Those profits will be generated by raising power prices.
Guess who pays those higher power prices? (Clue: look in the mirror.)
Right about now, any person reading this who voted for National last year must be entertaining serious regrets at ticking “National” for the Party Vote. Those folk who voted for National – and conversely, those who failed to go out and vote for an alternative Party opposed to asset sales – must be wondering if they will end up paying for their voting choices.
Of course they will pay for voting National.
Every month. When their power bill comes in.
In a somewhat weak attempt to allay fears over National’s stated intention to partially-privatise several state assets, Bill English has stated that he “believes only 10 to 15 per cent will initially go to overseas buyers”.
However, tellingly, National refuses to actually pass any legislation to prevent this from happening;
National says it will “cap” single investor’s holding to 10%.
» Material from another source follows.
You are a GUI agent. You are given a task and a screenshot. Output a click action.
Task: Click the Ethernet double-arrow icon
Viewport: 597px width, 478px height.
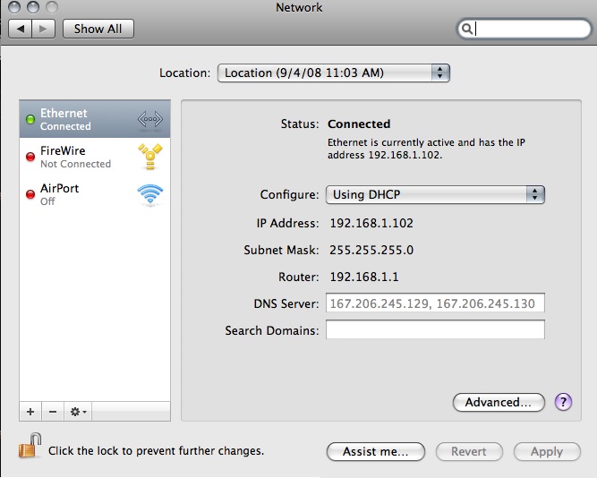point(149,120)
But National refuses to explain how it will engineer this “cap”.
It doesn’t take a rocket scientist to figure out that a corporation could easily employ five “shelf companies“, each buying a block of 10% of the shares. These “dummy” companies would each own a block of shares – in name only. The parent company – owning each dummy company – would be the real owner.
Result: a foreign corporation owning a sizeable chunk of each SOE.
Case in point: Contact Energy.
In 1996, Contact Energy was split of from it’s parent SOE, Electricity Corporation of New Zealand and fully privatised in 1999 as part of the then-National Government’s plan to “reform” the energy sector and make it more “competitive”. Energy Minister, Max Bradford,. assured New Zealand that the splitting up of ECNZ, and privatisation of Contact Energy, would introduce competition and drive prices down.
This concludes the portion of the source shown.